**Supplied text**
2 · Gwell via dhodho eva pot a goffi du · He’d better drink a pot of black coffee
- gwell via dhe X gul Y (phr) X had better do Y (literally, ‘Doing Y would be better for X’)
- pot (nm), pottys or pottow pot
- koffi (nm), koffiow coffee
- Grammar note: Like res yw dhe X ‘X must, X has to,’ which we learned on March 15, gwell via dhe X is an idiomatic phrase involving an adjective and the preposition dhe2 ‘to, for.’ The adjective in this case is gwell ‘better,’ and the phrase gwell via dhe X… (‘literally, ‘[it] would be better for X [to…]’) corresponds to the English expression ‘X had better….’
- Grammar and usage note: Today’s vocabulary list gives two different plural forms for pot: pottys and pottow. Like Welsh, Cornish has been subject to influence from English for many centuries and contains a large number of English loanwords like pot ‘pot.’ Nouns borrowed from English into Cornish often retain an English plural ending (-s or -ys)—although not always the one we might expect based on modern English usage, which is why pot has the plural form pottys in Cornish. Nowadays, many Cornish speakers prefer to ‘regularize’ or ‘naturalize’ loanwords like pot by assigning them the most common Cornish plural ending -ow, hence the alternative plural form pottow.
3 · Ny evav vy saw te heb sugra · I only drink tea without sugar (Literally, ‘I don’t drink [anything] except for tea without sugar.’)
- evav (v) I drink (1sg. present/future of eva ‘drink’)

**Written problem 1**
In the listing, rewrite the part that starts with the line containing "This screenshot has width=576, height=365." and runs to the end, changing "debugger" to "browser" and keeping everything else the same.
The Cornish lesson and the listing that follows it are unrelated material.

[Extracted data entries]
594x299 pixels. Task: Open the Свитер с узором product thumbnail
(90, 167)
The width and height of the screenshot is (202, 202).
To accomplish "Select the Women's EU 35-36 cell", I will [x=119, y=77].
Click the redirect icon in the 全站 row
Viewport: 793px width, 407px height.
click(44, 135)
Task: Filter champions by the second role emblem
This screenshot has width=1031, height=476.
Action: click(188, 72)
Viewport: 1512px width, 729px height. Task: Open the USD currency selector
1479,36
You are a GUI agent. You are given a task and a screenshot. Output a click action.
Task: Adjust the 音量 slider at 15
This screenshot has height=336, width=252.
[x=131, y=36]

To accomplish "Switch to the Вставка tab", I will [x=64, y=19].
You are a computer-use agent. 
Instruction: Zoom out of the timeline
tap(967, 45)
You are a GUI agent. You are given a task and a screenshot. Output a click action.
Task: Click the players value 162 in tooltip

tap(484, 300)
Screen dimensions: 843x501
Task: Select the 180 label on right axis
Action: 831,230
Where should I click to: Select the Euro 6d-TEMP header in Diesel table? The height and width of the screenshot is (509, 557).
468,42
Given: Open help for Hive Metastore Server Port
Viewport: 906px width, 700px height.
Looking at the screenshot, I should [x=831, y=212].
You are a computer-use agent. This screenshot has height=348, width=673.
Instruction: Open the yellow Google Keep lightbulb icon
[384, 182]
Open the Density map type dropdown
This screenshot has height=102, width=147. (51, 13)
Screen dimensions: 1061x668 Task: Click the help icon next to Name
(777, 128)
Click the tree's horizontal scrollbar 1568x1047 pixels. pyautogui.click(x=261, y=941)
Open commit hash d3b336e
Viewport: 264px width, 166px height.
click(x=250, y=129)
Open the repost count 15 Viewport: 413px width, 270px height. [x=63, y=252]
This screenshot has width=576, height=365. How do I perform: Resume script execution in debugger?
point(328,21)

**Written problem 2**
What two plural forms does the Cornish lesson list for pot?

**Right answer 1**
This screenshot has width=576, height=365. How do I perform: Resume script execution in browser?
point(328,21)

**Right answer 2**
Pottys and pottow.